## Problem details
Print the records exactly and in full, please; the pictures stay out.

Stored data:
○ ○ ○ ○ ○
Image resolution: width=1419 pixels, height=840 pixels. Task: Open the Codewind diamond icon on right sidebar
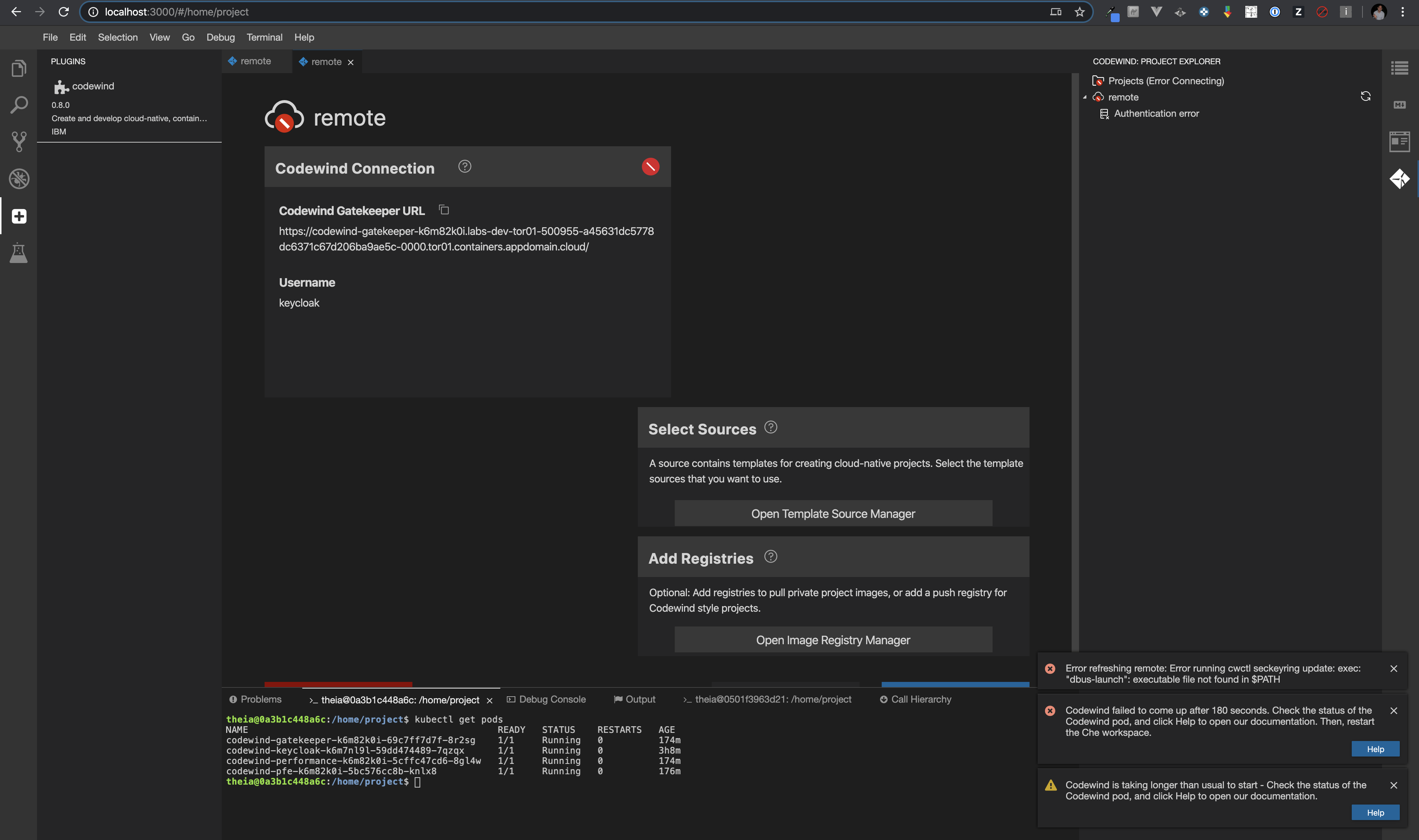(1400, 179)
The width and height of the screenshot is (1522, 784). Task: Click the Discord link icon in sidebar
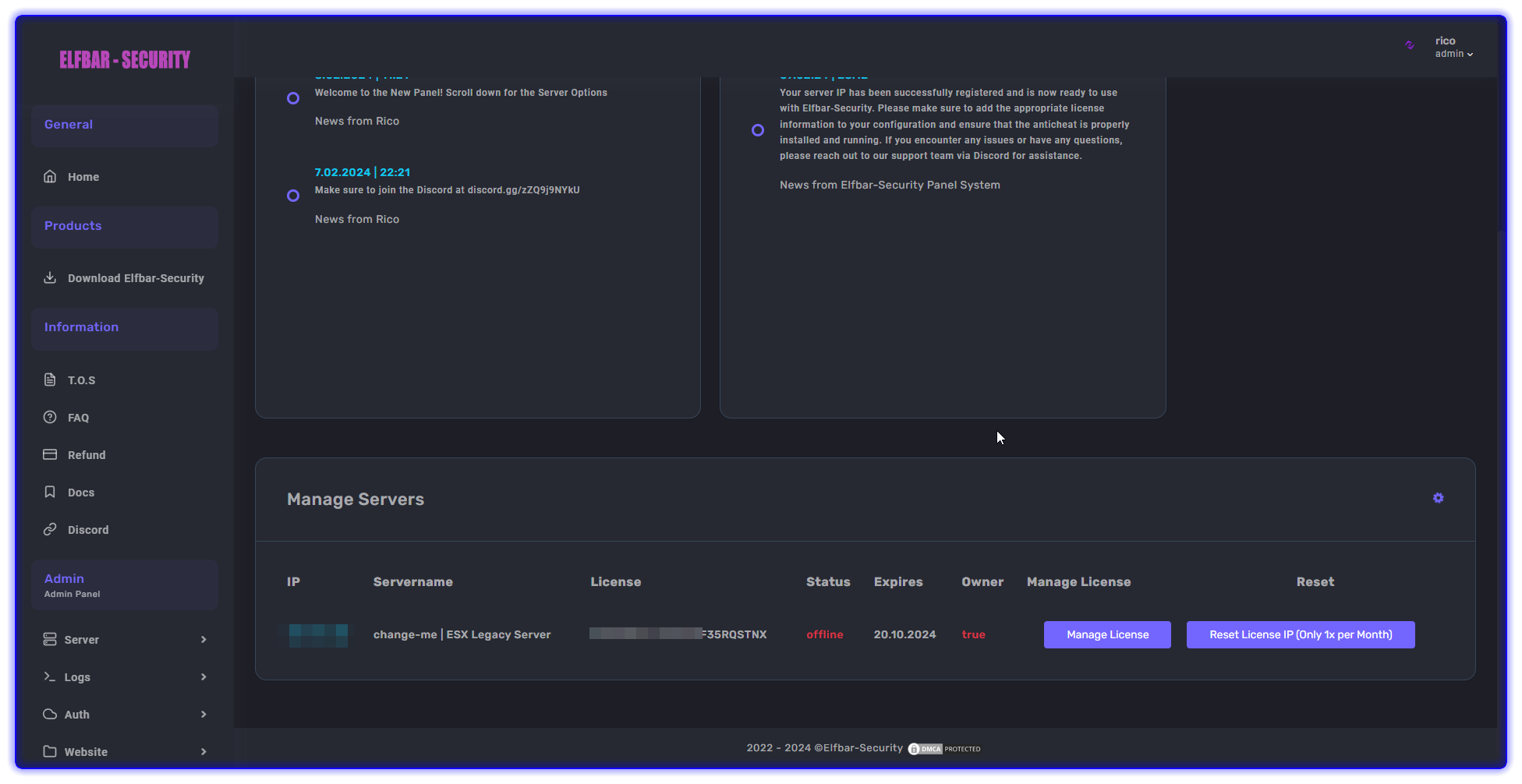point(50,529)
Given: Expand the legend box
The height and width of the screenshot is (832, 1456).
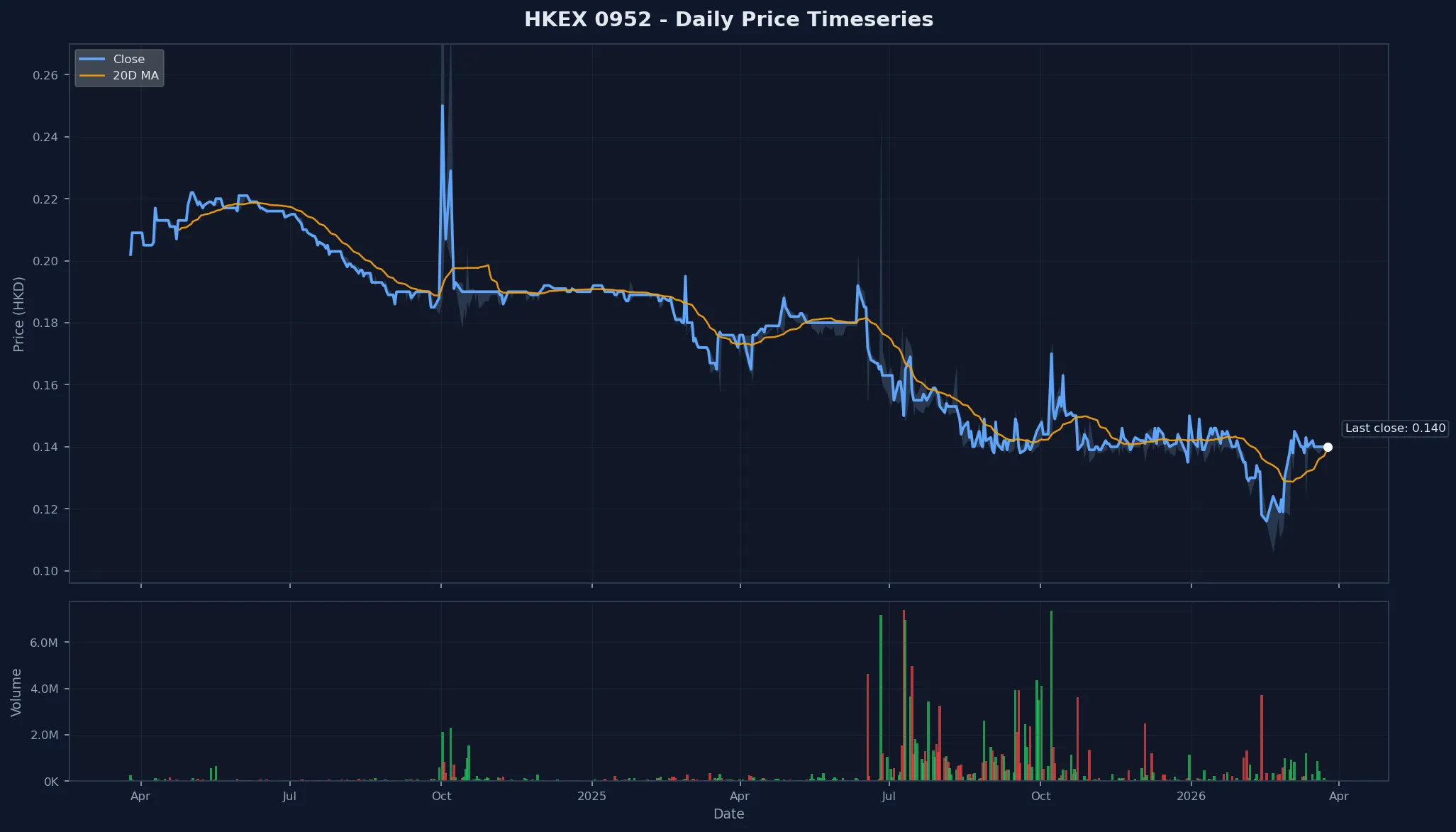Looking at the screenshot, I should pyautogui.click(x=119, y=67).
○ ○ ○ ○ ○
## Problem solution
Image resolution: width=1419 pixels, height=840 pixels. Task: Open the Codewind diamond icon on right sidebar
(1400, 179)
The width and height of the screenshot is (1522, 784). Task: Click the Discord link icon in sidebar
point(50,529)
Given: Expand the legend box
The height and width of the screenshot is (832, 1456).
Looking at the screenshot, I should pyautogui.click(x=119, y=67).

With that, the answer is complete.